仙台に移籍した18-19シーズンから主将を務める月野雅人(33)は「(昇格まで)4年かかりました。チームがB1に戻る一員になれたことがすごくうれしい」と抱き続けた「B1昇格」達成を喜んだ。平日の月曜日午後7時から行われた第3戦には仙台から約40人のブースターが香川に駆けつけ、NHK仙台で行われたパブリックビューイングには200人が来場し、B1昇格の瞬間を見届けた。月野は「(ブースターの皆さんは)変わらずどんな時も最後まで“黄援”してくれた。そういった方たちの黄援が僕らに力を与えてくれたと思う。やっと皆さんと一緒に喜べる機会を得られてうれしく思います」と、ブースターへの思いを語った。

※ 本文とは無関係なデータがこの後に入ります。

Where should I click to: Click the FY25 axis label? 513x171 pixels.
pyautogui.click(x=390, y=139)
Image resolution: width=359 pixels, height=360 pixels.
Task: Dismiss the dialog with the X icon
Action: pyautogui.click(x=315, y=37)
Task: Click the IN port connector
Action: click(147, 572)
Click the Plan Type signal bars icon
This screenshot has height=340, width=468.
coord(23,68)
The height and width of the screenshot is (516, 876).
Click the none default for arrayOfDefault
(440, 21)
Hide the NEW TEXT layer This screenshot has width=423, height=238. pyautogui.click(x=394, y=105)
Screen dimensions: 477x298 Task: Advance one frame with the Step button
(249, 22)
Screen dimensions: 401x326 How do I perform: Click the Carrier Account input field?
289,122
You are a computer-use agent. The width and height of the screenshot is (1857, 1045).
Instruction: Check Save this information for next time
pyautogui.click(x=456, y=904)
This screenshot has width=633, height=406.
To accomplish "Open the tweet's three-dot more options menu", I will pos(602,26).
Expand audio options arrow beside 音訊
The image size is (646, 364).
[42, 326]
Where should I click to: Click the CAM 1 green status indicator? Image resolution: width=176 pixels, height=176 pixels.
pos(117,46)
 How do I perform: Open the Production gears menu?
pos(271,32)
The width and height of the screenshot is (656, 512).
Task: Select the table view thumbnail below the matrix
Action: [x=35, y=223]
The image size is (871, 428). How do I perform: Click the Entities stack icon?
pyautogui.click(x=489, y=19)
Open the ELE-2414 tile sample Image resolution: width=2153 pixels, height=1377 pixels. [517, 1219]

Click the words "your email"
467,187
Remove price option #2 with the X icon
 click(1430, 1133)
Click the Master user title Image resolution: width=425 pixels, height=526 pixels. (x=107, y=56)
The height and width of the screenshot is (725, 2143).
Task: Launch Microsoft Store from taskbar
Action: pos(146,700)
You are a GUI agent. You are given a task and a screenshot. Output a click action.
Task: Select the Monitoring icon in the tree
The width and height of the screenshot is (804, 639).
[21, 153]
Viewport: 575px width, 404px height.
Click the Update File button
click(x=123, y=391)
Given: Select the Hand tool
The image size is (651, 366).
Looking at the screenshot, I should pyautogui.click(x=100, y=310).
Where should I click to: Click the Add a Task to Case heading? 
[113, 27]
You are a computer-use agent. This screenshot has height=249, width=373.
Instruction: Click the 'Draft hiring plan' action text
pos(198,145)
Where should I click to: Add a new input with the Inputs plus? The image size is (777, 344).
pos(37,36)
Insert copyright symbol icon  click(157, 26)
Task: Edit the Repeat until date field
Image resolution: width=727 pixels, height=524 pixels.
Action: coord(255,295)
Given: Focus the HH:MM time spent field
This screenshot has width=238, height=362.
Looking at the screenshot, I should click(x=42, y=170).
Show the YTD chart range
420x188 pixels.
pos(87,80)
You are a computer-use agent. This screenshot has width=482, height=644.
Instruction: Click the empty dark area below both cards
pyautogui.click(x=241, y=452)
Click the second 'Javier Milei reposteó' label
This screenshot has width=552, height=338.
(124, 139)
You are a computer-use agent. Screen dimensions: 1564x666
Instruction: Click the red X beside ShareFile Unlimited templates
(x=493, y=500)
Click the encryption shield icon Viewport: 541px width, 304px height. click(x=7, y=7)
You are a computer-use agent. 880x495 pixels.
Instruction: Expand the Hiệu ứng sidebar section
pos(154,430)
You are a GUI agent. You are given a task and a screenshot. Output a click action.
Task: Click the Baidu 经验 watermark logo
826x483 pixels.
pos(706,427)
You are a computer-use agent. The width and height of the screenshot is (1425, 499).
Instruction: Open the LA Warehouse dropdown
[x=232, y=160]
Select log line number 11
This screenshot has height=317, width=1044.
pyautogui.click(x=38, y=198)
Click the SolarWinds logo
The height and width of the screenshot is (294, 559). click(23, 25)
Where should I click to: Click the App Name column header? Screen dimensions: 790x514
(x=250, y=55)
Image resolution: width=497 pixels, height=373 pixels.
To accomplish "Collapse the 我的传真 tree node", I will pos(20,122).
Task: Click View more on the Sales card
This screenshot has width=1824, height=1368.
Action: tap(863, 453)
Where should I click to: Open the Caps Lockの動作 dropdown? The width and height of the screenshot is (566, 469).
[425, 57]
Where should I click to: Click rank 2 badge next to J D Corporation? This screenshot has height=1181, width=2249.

藤田HCを擁した今シーズンはコロナ禍の影響で延期や中止が相次いだ。沢辺圭太(27)、渡辺翔太(23)ら、けがによる主力選手の長期離脱もあった。決して順風満帆ではなかったが、そのたびにピンチを乗り越えて成長を続けた。目標に掲げた「B2優勝、B1昇格」完全達成まであと2勝。仙台は明日20日からFE名古屋とのPO決勝に挑む。【濱本神威】

■志村社長は大粒の涙

仙台89ERSの志村雄彦社長(39)と片岡大晴(36)は、16-17シーズンに仙台でプレーし、B2降格を経験した。「ずっと泣いていました。ちゃんとしないととは思ってたのですが」と当時を振り返った志村社長は、悲願の昇格決定に大粒の涙を流した。片岡は「バスケットボール人生の挑戦において悔いがないと言えるくらい大きなこと」と勝利をかみしめた。来季は6季ぶりのB1舞台。片岡は「B1というトップリーグに89ERSがいる。本当に皆さんに楽しんでほしい」とブースターにメッセージを送った。

■空港はお祝いムード一色

B1昇格から一夜明けた17日午後、チームは香川から仙台に凱旋(がいせん)した。チームが搭乗した飛行機内ではB1昇格を祝うアナウンスが流れ、仙台空港には約100人のブースターらが出迎えるなど、お祝いムード一色に包まれた。花束を受け取った月野主将は「B2優勝というもう一つの目標があるので気を引き締めて戦いたい」と決意を新たにしていた。